6. Elimination of cumbersome accounting procedures. In addition to the insurance-related administrative savings described under the first item, there are additional savings for medical providers from not having to find out whether patients can pay, not needing to have clerks counsel patients on how to try to find coverage for a procedure, not needing to process each co-payment, not needing to spend time and money on bill collection, and not needing to shift costs from uncompensated care.
Also, rather than track each medication or service for a hospital patient's bill, hospitals and nursing homes would work from a negotiated annual budget, so they can focus on delivering care instead of accounting.
7. Increased coordination of care. Coordination of care, sometimes called “medical homes,” has additional expenses, but also significant savings -- from health improvement and fewer repeat tests by doctors unaware that tests had already been performed.

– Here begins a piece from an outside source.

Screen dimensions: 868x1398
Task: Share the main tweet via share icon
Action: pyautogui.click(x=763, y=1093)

8. Changes in short- and long-term utilization of health care services due to access to comprehensive care, including dental care, mental health care, prescription drugs, etc. There would be an initial- and ongoing-increase in utilization of medical care when it is available to people who are currently un- or under-insured. However, there would also be both an immediate- and an ongoing-reduction in inappropriate care such as hospitalization for mental illness, use of emergency rooms for routine care and for preventable conditions. Likewise, there would be an ongoing decrease in medical treatment for conditions prevented due to primary, secondary, and tertiary preventive care.
9. Reduced legal costs from fraud, malpractice, workers comp, and auto insurance. Fraud from providers billing multiple payers for the same service or the same hours of work would be eliminated, and other types of fraud would be easier to detect. Because MHP would cover all medical treatments resulting from workers comp and auto accidents, there would be no reason to litigate to receive care. Malpractice premiums would go down through the plan’s self insurance and, again, because all medical treatment is covered under the plan.

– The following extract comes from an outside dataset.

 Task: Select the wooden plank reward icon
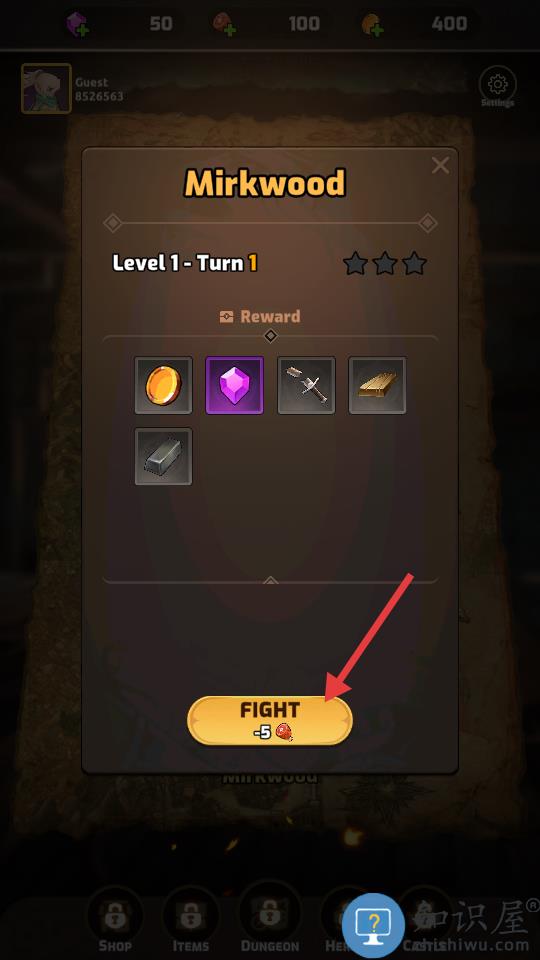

10. Reduced healthcare expenses from increased patient/doctor decision-making. Leaving care decisions to patients and doctors does not lead to more expensive care as is commonly assumed, but frequently leads to decisions not to undergo treatment or to use less expensive alternatives. Doctor/patient conversations about end-of-life treatment and advance directives avoid costly treatments unwanted by the patient. Also, doctors will not waste time and money changing multiple prescriptions because the drugs the patients were using are not on their new health plan's formulary.

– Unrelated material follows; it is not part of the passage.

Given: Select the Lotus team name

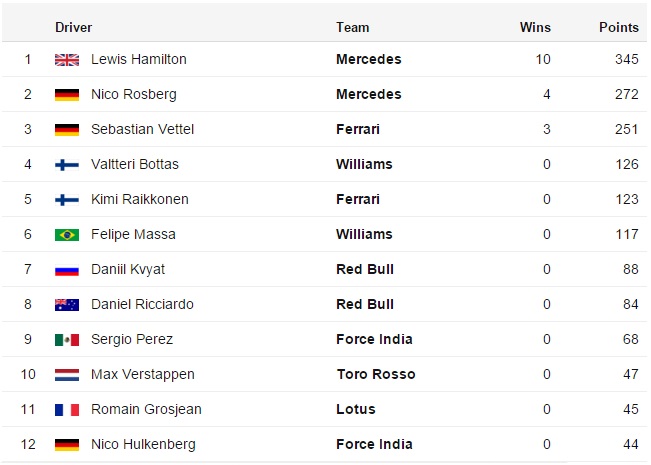Looking at the screenshot, I should [356, 410].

11. Elimination of harmful financial relationships within the health care industry. This includes ending direct-to-consumer marketing of pharmaceuticals and conflicts of interest where doctors have financial incentives to order treatment at facilities they have a financial stake in.
12. Retraining of insurance and health care administration workers. While there would be massive savings from the many changes listed above, there would be start up costs for the MHP, including retraining and unemployment costs for administrative workers whose positions are no longer necessary under MHP.